Hosts Colin Jost and Michael Che traded lines about the proposed deal. Che started by saying that Musk made the offer so that he could loosen its free speech rules. He said:
“That’s how badly White guys want to use the N-word.”
Meanwhile, Jost wondered why Musk wanted to buy Twitter and said that it used to be something that seemed important and fun, and now he looks at it as confusing and depressing.
“And come on, Elon built electric cars, he’s going to Mars, why is he even involving himself with Twitter? It would be like if the Prince of England gave it all up for just to marry an actor from Suits.”
During the show’s opening sketch, cast member Mikey Day, as Musk, said he was making a bid to purchase Easter by offering $43 billion.
Elon Musk offers to buy Twitter
Elon Musk offered to buy Twitter and make it private. He made the offer because he felt that the company needed to be transformed.

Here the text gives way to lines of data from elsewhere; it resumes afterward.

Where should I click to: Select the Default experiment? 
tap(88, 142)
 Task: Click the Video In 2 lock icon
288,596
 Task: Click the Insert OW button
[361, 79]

An SEC filing stated that Musk offered to acquire all the shares on Twitter he does not own for $54.20 per share, valuing the company at $41.4 billion.

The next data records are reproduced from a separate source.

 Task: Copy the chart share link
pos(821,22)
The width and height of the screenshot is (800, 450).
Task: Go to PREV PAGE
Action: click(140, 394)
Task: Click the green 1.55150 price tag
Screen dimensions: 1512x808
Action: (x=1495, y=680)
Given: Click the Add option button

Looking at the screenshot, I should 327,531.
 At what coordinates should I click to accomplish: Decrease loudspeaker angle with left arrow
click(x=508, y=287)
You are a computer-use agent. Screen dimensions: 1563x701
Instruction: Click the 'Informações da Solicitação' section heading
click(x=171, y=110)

This represents a 38% premium over the closing price on April 1, the last trading day before Musk revealed that he had become Twitter’s biggest shareholder. It also represents an 18% premium over its closing price on April 13.

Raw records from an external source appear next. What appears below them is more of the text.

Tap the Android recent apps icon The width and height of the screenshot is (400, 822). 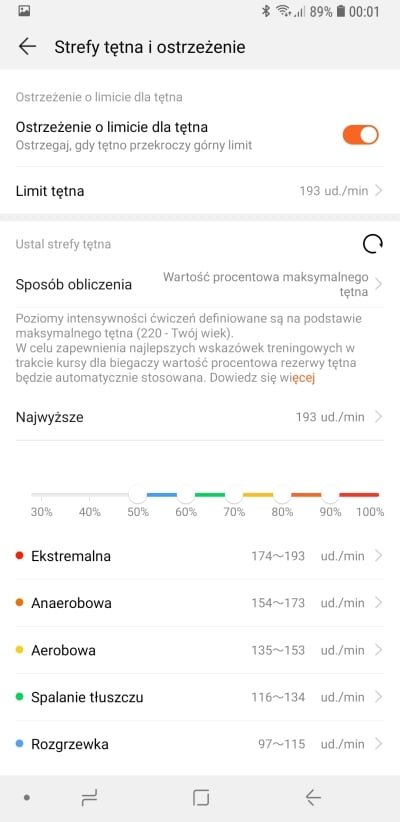click(90, 798)
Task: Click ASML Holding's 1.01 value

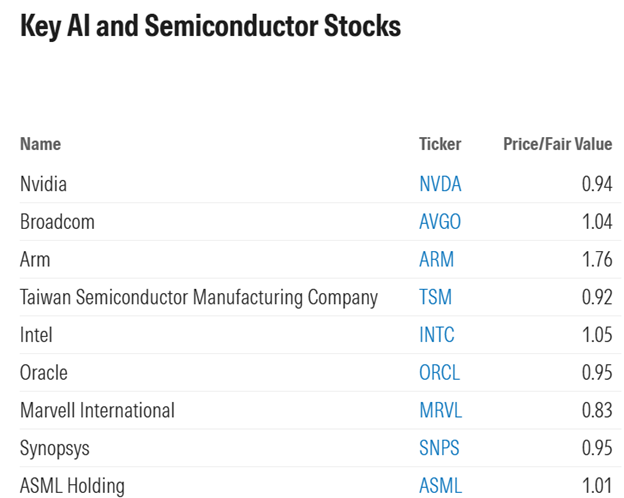Action: click(596, 486)
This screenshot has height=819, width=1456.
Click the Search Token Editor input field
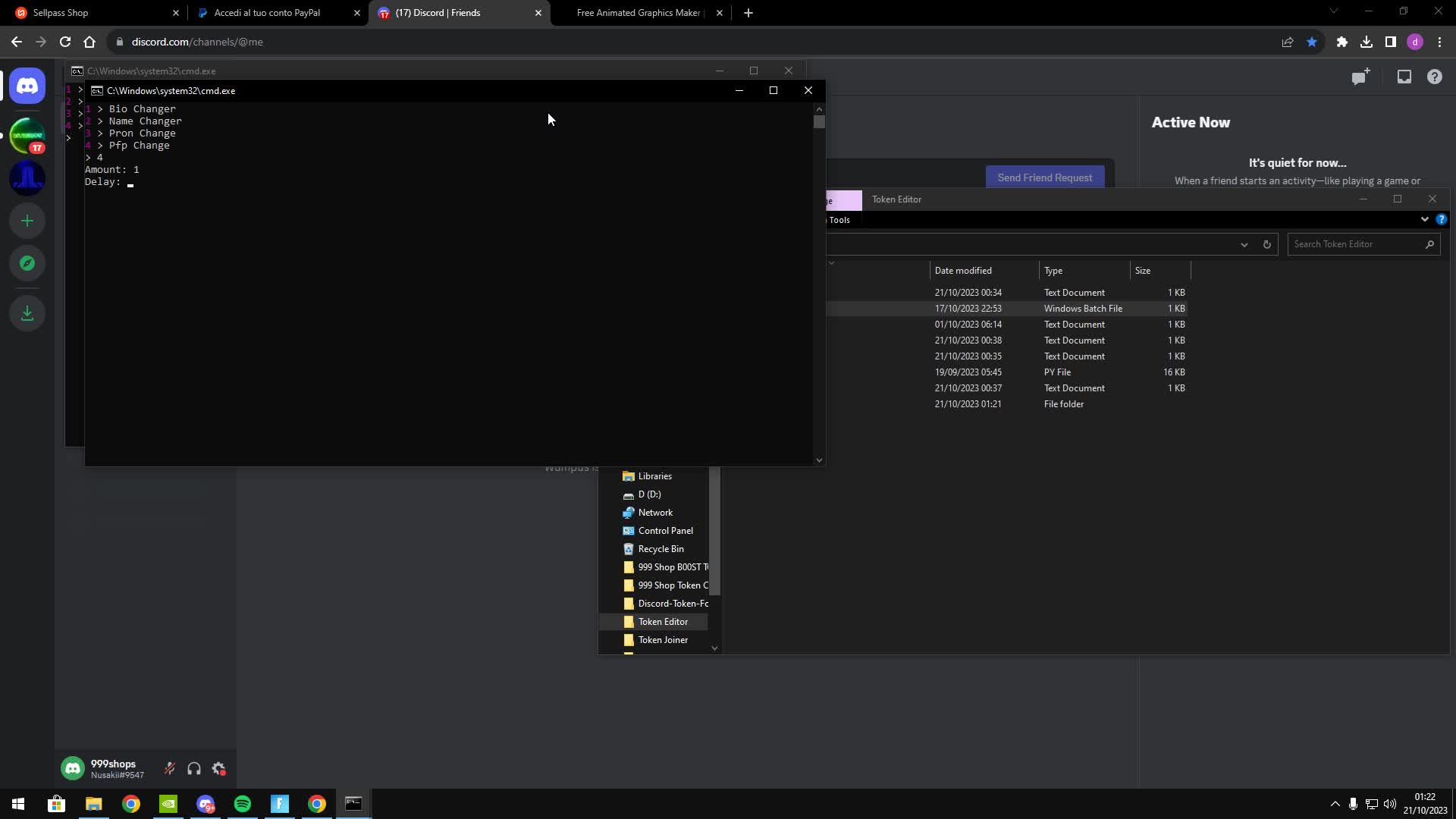pyautogui.click(x=1357, y=244)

The Tesla Motors CEO said it was his best and final offer, according to the SEC filing. He added that if it is not accepted, he would have to reconsider his position as a shareholder.
The entrepreneur sent an offer letter to the company on Wednesday night which read:
“I invested in Twitter as I believe in its potential to be the platform for free speech around the globe, and I believe free speech is a societal imperative for a functioning democracy. However, since making my investment I now realize the company will neither thrive nor serve this societal imperative in its current form. Twitter needs to be transformed as a private company.”
Twitter issued a statement on April 14 confirming that they had received the offer. They said the board would carefully review the proposal to determine the course of action that they believe is in the best interests of the company and all Twitter stockholders.
However, Wedbush Securities’ tech analyst Dan Ives said it would be difficult for Twitter to reject Elon Musk’s bid at the price he is offering. Ives said:
“Musk is putting the Twitter board’s backs against the wall. The premium is at a level that will be hard to see other bids occurring.”
To get a return on a bid this high, Twitter needs to do more to bring in subscriber revenue and cut costs. Musk’s commitment to using the company to promote greater free speech doesn’t do much except increase its profitability.
“Musk making this about free speech is the exact opposite of what every other corporate raider would do about monetizing the company’s value. It’s historic and bizarre at the same time.”